[WHAT THE TASK REQUIRES]:
Copy the entries that follow, exactly and completely.

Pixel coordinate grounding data

▼

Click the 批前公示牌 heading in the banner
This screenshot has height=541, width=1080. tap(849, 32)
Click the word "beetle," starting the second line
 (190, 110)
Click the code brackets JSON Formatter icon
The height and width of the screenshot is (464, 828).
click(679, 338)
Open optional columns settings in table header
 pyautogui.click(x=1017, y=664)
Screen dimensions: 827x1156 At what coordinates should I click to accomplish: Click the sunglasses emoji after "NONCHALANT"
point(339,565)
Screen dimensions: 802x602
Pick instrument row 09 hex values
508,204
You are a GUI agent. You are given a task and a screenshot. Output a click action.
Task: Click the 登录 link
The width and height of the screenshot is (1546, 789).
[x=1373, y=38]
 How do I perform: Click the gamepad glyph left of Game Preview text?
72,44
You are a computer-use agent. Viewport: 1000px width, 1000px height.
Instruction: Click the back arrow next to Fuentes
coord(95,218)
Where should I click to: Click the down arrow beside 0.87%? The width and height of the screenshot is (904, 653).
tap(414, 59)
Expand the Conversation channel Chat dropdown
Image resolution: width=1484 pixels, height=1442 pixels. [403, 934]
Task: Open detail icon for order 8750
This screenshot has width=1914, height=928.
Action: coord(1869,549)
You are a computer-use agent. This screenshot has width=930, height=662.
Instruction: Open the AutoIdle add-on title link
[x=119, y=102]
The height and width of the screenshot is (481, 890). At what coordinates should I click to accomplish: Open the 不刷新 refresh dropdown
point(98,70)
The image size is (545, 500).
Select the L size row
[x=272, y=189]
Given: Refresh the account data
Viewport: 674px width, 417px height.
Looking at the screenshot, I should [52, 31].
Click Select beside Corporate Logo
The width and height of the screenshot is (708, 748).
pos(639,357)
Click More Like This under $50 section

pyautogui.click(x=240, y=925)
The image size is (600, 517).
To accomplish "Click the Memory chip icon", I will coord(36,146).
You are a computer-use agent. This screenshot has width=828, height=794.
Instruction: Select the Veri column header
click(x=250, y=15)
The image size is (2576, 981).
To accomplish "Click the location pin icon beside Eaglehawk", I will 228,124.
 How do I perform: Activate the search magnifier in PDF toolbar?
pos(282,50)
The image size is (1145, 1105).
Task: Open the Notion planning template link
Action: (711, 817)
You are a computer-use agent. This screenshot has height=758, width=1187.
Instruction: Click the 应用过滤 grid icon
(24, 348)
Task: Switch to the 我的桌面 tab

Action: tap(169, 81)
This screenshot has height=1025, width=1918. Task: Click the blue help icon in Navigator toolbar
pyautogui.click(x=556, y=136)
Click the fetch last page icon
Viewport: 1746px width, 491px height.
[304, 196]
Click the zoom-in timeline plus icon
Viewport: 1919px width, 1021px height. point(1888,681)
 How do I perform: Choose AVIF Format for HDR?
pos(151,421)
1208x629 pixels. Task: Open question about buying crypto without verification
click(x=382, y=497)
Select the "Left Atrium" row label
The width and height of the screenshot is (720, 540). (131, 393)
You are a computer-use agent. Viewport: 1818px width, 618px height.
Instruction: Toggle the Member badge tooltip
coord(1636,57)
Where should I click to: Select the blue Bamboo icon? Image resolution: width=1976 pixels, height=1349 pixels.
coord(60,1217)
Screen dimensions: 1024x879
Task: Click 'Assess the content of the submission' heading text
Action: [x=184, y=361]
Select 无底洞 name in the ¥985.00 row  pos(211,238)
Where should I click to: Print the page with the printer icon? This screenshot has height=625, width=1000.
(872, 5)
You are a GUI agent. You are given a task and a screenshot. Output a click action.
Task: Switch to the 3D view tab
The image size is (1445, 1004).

▲

[ANSWER SPACE]:
Click the 批前公示牌 heading in the banner
This screenshot has height=541, width=1080. tap(849, 32)
Click the word "beetle," starting the second line
 (190, 110)
Click the code brackets JSON Formatter icon
The height and width of the screenshot is (464, 828).
click(679, 338)
Open optional columns settings in table header
 pyautogui.click(x=1017, y=664)
Screen dimensions: 827x1156 At what coordinates should I click to accomplish: Click the sunglasses emoji after "NONCHALANT"
point(339,565)
Screen dimensions: 802x602
Pick instrument row 09 hex values
508,204
You are a GUI agent. You are given a task and a screenshot. Output a click action.
Task: Click the 登录 link
The width and height of the screenshot is (1546, 789).
[x=1373, y=38]
 How do I perform: Click the gamepad glyph left of Game Preview text?
72,44
You are a computer-use agent. Viewport: 1000px width, 1000px height.
Instruction: Click the back arrow next to Fuentes
coord(95,218)
Where should I click to: Click the down arrow beside 0.87%? The width and height of the screenshot is (904, 653).
tap(414, 59)
Expand the Conversation channel Chat dropdown
Image resolution: width=1484 pixels, height=1442 pixels. [403, 934]
Task: Open detail icon for order 8750
This screenshot has width=1914, height=928.
Action: coord(1869,549)
You are a computer-use agent. This screenshot has width=930, height=662.
Instruction: Open the AutoIdle add-on title link
[x=119, y=102]
The height and width of the screenshot is (481, 890). At what coordinates should I click to accomplish: Open the 不刷新 refresh dropdown
point(98,70)
The image size is (545, 500).
Select the L size row
[x=272, y=189]
Given: Refresh the account data
Viewport: 674px width, 417px height.
Looking at the screenshot, I should [52, 31].
Click Select beside Corporate Logo
The width and height of the screenshot is (708, 748).
pos(639,357)
Click More Like This under $50 section

pyautogui.click(x=240, y=925)
The image size is (600, 517).
To accomplish "Click the Memory chip icon", I will coord(36,146).
You are a computer-use agent. This screenshot has width=828, height=794.
Instruction: Select the Veri column header
click(x=250, y=15)
The image size is (2576, 981).
To accomplish "Click the location pin icon beside Eaglehawk", I will 228,124.
 How do I perform: Activate the search magnifier in PDF toolbar?
pos(282,50)
The image size is (1145, 1105).
Task: Open the Notion planning template link
Action: (711, 817)
You are a computer-use agent. This screenshot has height=758, width=1187.
Instruction: Click the 应用过滤 grid icon
(24, 348)
Task: Switch to the 我的桌面 tab

Action: tap(169, 81)
This screenshot has height=1025, width=1918. Task: Click the blue help icon in Navigator toolbar
pyautogui.click(x=556, y=136)
Click the fetch last page icon
Viewport: 1746px width, 491px height.
[304, 196]
Click the zoom-in timeline plus icon
Viewport: 1919px width, 1021px height. point(1888,681)
 How do I perform: Choose AVIF Format for HDR?
pos(151,421)
1208x629 pixels. Task: Open question about buying crypto without verification
click(x=382, y=497)
Select the "Left Atrium" row label
The width and height of the screenshot is (720, 540). (131, 393)
You are a computer-use agent. Viewport: 1818px width, 618px height.
Instruction: Toggle the Member badge tooltip
coord(1636,57)
Where should I click to: Select the blue Bamboo icon? Image resolution: width=1976 pixels, height=1349 pixels.
coord(60,1217)
Screen dimensions: 1024x879
Task: Click 'Assess the content of the submission' heading text
Action: [x=184, y=361]
Select 无底洞 name in the ¥985.00 row  pos(211,238)
Where should I click to: Print the page with the printer icon? This screenshot has height=625, width=1000.
(872, 5)
You are a GUI agent. You are given a task and a screenshot. Output a click action.
Task: Switch to the 3D view tab
The image size is (1445, 1004).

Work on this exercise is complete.